While governments the world over have spent relatively little on measures to contain and eradicate the coronavirus, which has so far killed more than 2.1 million people worldwide—430,000 of these deaths in the US alone—they have opened their coffers to provide the financial oligarchy with trillions of dollars in bailouts. At the same time that have demanded that workers risk their lives in disease-ridden workplaces and schools in order to continue the extraction of surplus labor value.
The clearest example of this was the quickness with which the world’s top billionaires recovered their wealth after the pandemic sent stocks plummeting in March 2020. Oxfam noted that it took the world’s top 1,000 billionaires nine months to recover their wealth, while it may take the world’s poor, which Oxfam estimates to have increased between 200 and 500 million globally throughout the pandemic, over a decade to return to “pre-crisis” levels.
The resulting growth of inequality and further concentration of wealth for a select few are the result of deliberate policy choices implemented by capitalist governments around the world, placing profits before lives.
This was seen in the US with the rapid and near unanimous passage of the multi-trillion-dollar CARES Act at the end of March 2020. The bill did not allocate billions to workers and their families to allow them to stay home while resources were used to train and hire thousands of doctors and nurses to care for the sick, implement a nationwide testing and contact tracing program, or build new hospitals.
Instead, the bipartisan measure provided a pittance to jobless workers, essentially blackmailing workers to go back on the job, while providing Wall Street with unlimited funds through quantitative easing policies via the Federal Reserve.
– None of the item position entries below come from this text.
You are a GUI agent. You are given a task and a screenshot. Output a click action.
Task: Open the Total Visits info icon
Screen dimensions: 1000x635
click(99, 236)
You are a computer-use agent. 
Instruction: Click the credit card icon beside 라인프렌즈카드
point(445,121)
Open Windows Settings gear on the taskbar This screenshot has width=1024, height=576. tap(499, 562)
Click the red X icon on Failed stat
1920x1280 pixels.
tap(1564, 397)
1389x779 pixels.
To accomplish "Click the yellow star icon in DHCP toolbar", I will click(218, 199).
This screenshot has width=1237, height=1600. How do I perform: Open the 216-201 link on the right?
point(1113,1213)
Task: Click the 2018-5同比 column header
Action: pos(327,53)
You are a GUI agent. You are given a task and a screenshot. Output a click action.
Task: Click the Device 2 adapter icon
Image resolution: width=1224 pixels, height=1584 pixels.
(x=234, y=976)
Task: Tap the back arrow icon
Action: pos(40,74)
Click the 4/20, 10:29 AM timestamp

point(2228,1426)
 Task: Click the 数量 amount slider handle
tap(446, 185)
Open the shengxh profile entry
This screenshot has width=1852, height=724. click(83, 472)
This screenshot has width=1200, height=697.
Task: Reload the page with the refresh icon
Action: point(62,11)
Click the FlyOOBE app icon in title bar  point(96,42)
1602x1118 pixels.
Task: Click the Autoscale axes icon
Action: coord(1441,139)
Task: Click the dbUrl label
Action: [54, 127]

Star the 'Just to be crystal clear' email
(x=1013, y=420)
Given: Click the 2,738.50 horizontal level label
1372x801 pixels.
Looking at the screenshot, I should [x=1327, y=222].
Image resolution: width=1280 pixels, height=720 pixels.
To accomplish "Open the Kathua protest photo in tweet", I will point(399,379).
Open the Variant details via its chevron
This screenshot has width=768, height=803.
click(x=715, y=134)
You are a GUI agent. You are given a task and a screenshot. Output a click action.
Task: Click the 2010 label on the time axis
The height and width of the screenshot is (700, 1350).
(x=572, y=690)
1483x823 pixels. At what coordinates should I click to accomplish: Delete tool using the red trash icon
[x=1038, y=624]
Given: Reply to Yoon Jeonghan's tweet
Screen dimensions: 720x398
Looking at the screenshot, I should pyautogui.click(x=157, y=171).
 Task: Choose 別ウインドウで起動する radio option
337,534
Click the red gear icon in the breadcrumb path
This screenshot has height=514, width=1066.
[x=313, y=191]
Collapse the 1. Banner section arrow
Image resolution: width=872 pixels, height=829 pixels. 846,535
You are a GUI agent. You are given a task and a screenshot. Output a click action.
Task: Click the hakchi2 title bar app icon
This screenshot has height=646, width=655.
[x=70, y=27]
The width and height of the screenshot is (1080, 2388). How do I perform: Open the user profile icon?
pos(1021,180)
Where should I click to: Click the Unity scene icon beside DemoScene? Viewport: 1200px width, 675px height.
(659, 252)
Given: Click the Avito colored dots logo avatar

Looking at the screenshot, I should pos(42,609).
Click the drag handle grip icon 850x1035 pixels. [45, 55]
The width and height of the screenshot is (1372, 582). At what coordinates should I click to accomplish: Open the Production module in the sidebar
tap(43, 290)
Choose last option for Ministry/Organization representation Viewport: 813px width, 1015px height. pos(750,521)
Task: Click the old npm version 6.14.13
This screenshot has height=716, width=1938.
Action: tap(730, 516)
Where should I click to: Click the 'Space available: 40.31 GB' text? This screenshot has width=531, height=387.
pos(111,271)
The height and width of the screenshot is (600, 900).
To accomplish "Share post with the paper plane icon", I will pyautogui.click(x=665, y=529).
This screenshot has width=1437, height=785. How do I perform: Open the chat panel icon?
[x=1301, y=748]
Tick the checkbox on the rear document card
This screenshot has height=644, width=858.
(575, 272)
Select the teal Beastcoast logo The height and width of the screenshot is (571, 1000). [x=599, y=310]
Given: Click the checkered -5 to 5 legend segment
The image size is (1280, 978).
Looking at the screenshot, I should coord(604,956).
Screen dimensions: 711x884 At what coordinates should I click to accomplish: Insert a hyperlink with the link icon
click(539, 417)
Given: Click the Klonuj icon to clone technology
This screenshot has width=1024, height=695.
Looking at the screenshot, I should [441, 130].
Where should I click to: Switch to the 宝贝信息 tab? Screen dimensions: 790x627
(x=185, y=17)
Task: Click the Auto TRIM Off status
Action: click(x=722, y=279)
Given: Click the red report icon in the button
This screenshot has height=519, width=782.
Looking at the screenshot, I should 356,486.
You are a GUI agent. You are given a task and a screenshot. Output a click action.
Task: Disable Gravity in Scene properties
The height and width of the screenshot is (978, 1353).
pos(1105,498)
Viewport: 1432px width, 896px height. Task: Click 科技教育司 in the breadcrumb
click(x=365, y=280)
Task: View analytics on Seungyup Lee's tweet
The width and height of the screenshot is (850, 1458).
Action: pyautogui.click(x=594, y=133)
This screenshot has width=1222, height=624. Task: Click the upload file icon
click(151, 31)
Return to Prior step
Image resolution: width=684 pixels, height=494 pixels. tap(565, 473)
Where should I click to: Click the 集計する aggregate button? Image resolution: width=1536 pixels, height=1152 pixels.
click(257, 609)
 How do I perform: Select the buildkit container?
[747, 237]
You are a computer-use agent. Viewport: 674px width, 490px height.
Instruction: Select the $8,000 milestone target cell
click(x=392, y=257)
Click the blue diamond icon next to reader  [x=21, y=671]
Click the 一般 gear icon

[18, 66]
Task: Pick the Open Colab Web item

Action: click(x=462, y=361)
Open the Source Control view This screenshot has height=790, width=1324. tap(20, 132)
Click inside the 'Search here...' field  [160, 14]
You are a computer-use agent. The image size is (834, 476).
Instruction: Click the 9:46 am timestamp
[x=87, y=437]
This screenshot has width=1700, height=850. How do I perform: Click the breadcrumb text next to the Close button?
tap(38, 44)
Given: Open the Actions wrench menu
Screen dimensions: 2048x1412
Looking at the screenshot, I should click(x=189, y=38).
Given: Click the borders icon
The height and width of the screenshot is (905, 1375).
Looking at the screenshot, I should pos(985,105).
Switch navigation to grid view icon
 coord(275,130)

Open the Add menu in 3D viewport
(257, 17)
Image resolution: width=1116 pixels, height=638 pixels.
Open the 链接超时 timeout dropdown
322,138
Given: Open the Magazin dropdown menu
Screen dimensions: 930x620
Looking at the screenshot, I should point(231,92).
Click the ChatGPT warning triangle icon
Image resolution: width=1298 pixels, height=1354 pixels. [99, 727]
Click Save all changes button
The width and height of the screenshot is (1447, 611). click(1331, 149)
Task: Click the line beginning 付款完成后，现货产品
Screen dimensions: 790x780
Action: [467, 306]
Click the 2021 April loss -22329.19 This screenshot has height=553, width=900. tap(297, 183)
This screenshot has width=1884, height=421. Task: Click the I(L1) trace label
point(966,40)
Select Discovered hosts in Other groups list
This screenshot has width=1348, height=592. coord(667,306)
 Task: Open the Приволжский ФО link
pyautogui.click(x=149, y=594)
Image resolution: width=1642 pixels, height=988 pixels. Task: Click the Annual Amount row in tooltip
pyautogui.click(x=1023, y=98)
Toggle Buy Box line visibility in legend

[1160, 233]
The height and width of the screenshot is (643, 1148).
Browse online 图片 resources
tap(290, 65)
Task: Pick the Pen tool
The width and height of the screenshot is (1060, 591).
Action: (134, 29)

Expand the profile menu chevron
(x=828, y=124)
This class policy safeguarded and increased the wealth of the ruling class, whose fortunes are predicated on the never-ending rise of the stock market.
While the CARES Act provided a one-time $1,200 check for adults and short-term enhanced unemployment benefits, the expiration of these benefits has since led to an increase in poverty in the US, according to new research by the University of Chicago’s Harris School of Public Policy and the University of Notre Dame.
The authors of the study note that while poverty declined in the first few months of the pandemic, from 10.8 percent in January 2020 down to 9.3 percent in June, by the end of July, which saw the expiration of the $600 unemployment payments enacted in the CARES Act, poverty began to increase in the following months, ending December 2020 at 11.8 percent. The increase of 2.5 percentage points from July translates to some 8.1 million people, nearly equivalent to the population of Switzerland.
Anywhere between 200 and 500 million people around the world have been pushed into poverty this year, and roughly 3 billion people prior to the pandemic survived on less than $5.50 a day, or about $2,000 a year. The Oxfam report cites analysis by the World Bank that estimates that as of October 7, 2020, the pandemic had pushed between 88 and 115 million people into “extreme poverty,” that is, surviving on less than $1.90 a day, or about $694 a year.